[WORK INSTRUCTIONS] Starting with the line containing "You are a GUI" and going on through the line containing "Task: Add recipient to Phone Book", return the lines of the data below exactly, and only those.

[PROVIDED RECORDS]

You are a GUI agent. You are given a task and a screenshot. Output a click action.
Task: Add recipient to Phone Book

---

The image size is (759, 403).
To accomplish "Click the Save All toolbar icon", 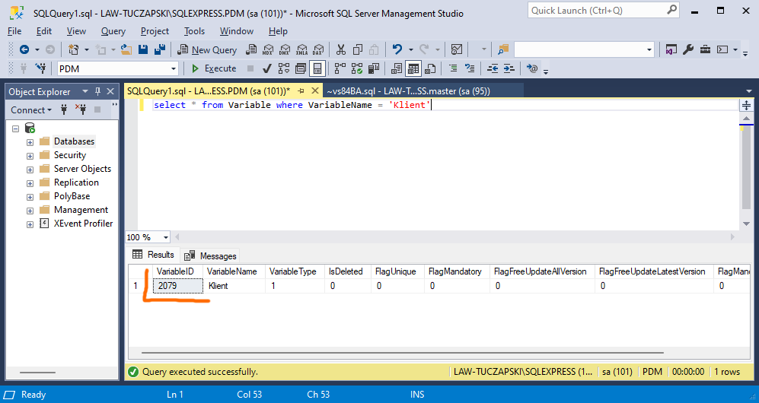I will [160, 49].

--

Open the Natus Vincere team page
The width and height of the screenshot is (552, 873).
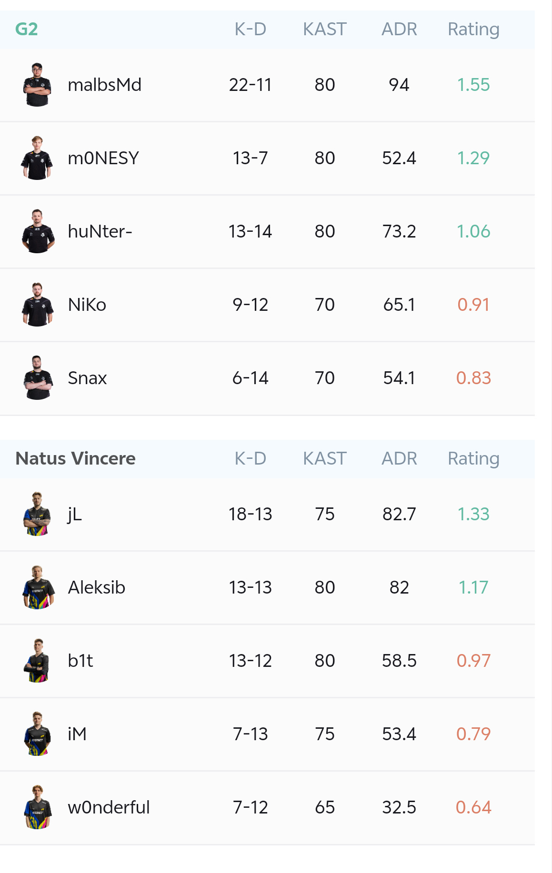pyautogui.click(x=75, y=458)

[SOLUTION TO THIS PROBLEM]
You are a GUI agent. You are given a task and a screenshot. Output a click action.
Task: Add recipient to Phone Book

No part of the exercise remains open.